Irwin acknowledges that a handful of Orientalists suffered from a conflict of interest because they worked on imperialist state projects, but the vast majority did not. Similarly, although a few, like Ernst Renan and Joseph-Arthur de Gobineau, were explicitly racist, most were not. They were genuinely fascinated by the Arab world and Islam, and though some of their scholarship may have suffered from received ideas and prejudice, there is no evidence to support Said's overwrought thesis that all of it did. And even if some of them were working in bad faith, Irwin argues, that did not necessarily mean their scholarship was bad. Above all, there was no unitary, unchanging Orientalist discourse. Like any other academic field, "Orientalism advances ... through disagreement and criticism rather than comfortable consensus."

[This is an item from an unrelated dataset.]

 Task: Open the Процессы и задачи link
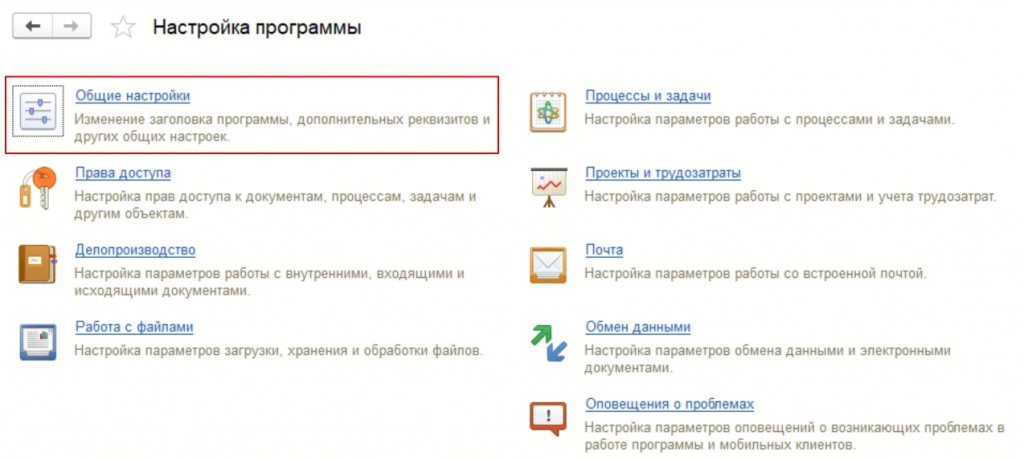(648, 96)
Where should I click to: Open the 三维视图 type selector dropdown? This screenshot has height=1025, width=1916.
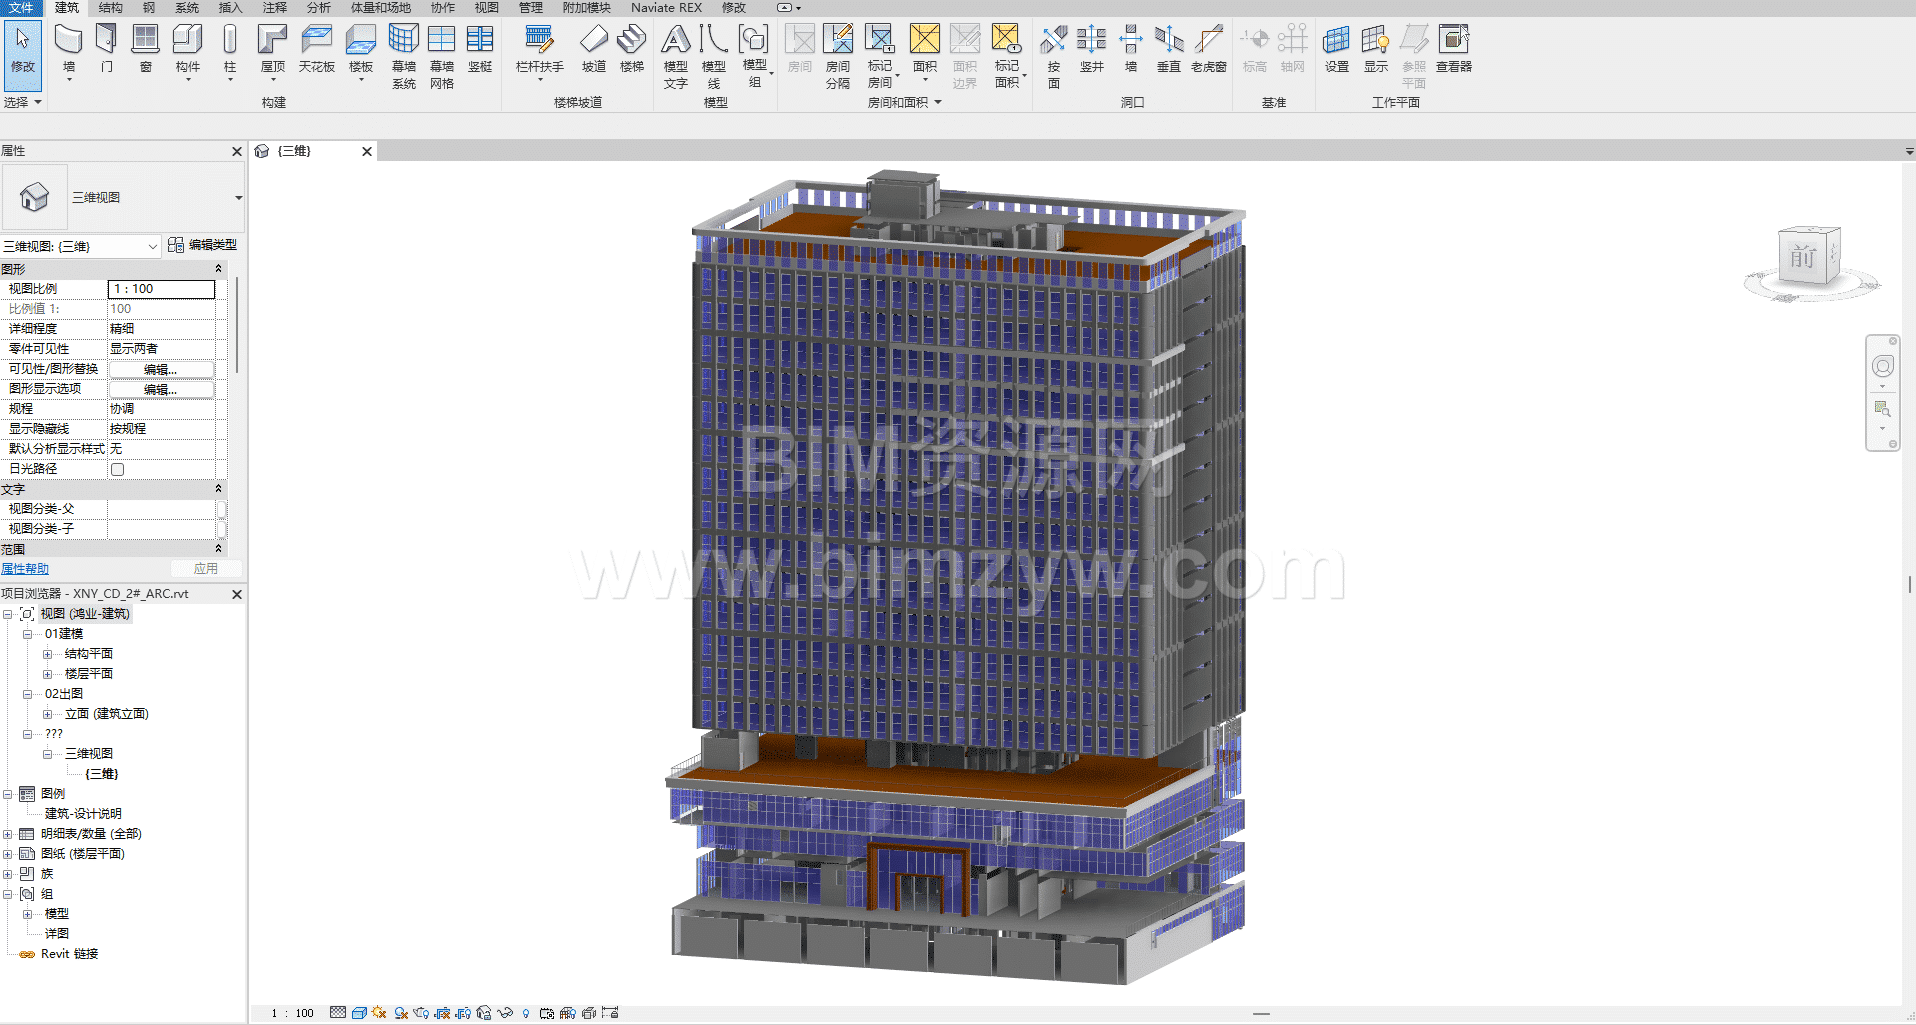(238, 198)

Moreover, Irwin argues that Said grossly oversimplified the complex historical encounter between East and West. For much of its history, he points out, Europe either ignored Islam or regarded it as a form of Arianism, the ur-heresy that denied the divinity of Christ and was rejected by the Council of Nicaea in 325. Far from turning Islam into a menacing Other, for centuries most Europeans couldn't care less about it, being much more concerned with demonizing rival Christian sects. Nor did the West always hold the upper imperialist hand over the East: The European powers were fearful of the mighty Ottoman Empire for centuries. In short, the relationship between East and West, rather than being one of simple dominance and submission, was far more nuanced.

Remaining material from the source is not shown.